Consider the fate of the Breeze GTX, Vasque’s top-selling hiking boot in the United States. The boot, which retails for about $160 in this country, has yet to catch on in China, where consumers and outdoor dealers tend to view mesh as an inferior material prone to fail, said George Brown, who heads up international sales for the brand. Vasque is working with its distributor to change that through education, but there is one other aspect of the Chinese market Vasque knows it will never be able to change and that is the connotation of the color green.
“You cannot sell green shoes in China,” notes Brown. “Anything green means that your wife is cheating on you. Everyone who goes out with green shoes is laughed at.”
While it can be extremely difficult to overcome such cultural barriers, executives say they can be minimized in advance by selecting the right local partners — a process that is particularly fraught with risk in China, where retailing is evolving rapidly.
This has made even some big companies hesitant to invest significantly in China.
“There is a lack of stability in that market, in terms of distribution models,” notes Brett Jordan, CEO of the equipment business at America Rec, which owns the Kelty, Sierra Designs and Wenzel brands. “There are companies that set up with distributors who had several hundred locations only to find out their partner decided to be in another business overnight.”
Brown said that one of the biggest mistakes young U.S. companies make in China is oversized expectations and undercapitalized partners.
“You have to go out and travel and visit retailers and see how they do business and who you can do business with and who you can’t,” Brown said.
Brown estimates only about half the country’s 600 outdoor specialty dealers are willing and able to build outdoor brands. The rest are not committed to building participation, and some even sell counterfeit product. He advised brands that use Gore-Tex in their products to consult with W.L. Gore & Associates, which shares intelligence on the Chinese distribution network with its partners.
When scouting partners in China, it’s important to know that many sell direct through their own retail operations. This can undermine their commitment to independent specialty retailers that are critical to building the brand long-term.
This potential conflict becomes particularly important for equipment brands given that participation in core outdoor activities is still in its infancy in China.

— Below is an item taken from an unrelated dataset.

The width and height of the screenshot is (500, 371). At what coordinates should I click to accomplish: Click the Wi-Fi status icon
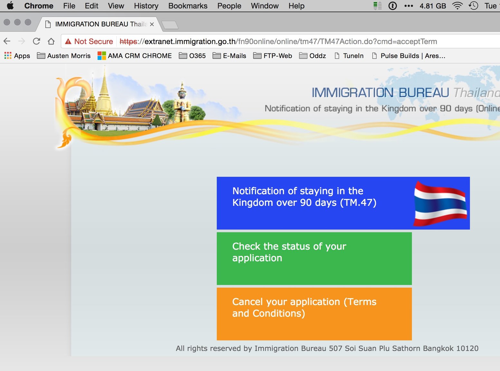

“In China, retail distribution capability preceded participation,” said Perry Dowst, owner of Jetboil. “That drives apparel and footwear, but equipment makers like us rely on participation, which is why it’s important to have a strong distribution partner who will work with retailers and is in it for the long term.”
Both Vasque and Jetboil attribute much of their success in China to Jack Lin of Shenzhen Himalaya Trading Co. Ltd, which has played a key role in building participation in climbing, trail running and other outdoor activities since the mid-1990s. Last month, Black Diamond Equipment honored the company as its 2011 Distributor of the Year for growing its sales in China 39 percent from 2010.
Sometimes the best way to find a good distributor is to let them come to you. The best Asian distributors attend the Outdoor Retailer shows in Salt Lake City to scout and approach brands.
Josh Fairchild of Oboz Footwear suggests younger brands partner with a distributor already carrying other, preferably larger, outdoor brands.
“The last thing we want to do is go into a foreign country and have distributor do long-term damage to the brand,” Fairchild said.
The lessons learned from China can provide guidance when looking to expand into other international markets. The takeaway is that companies must familiarize themselves with each country’s unique cultural landscape before making assumptions about what will work.
“Part of our success is due to having a dedicated sales and marketing team in each country,” said Jordan. “It’s a very unique marketplace in each country, and each country has its own demographics. Where many people fail is trying to take U.S. products and fit a square peg in round hole.”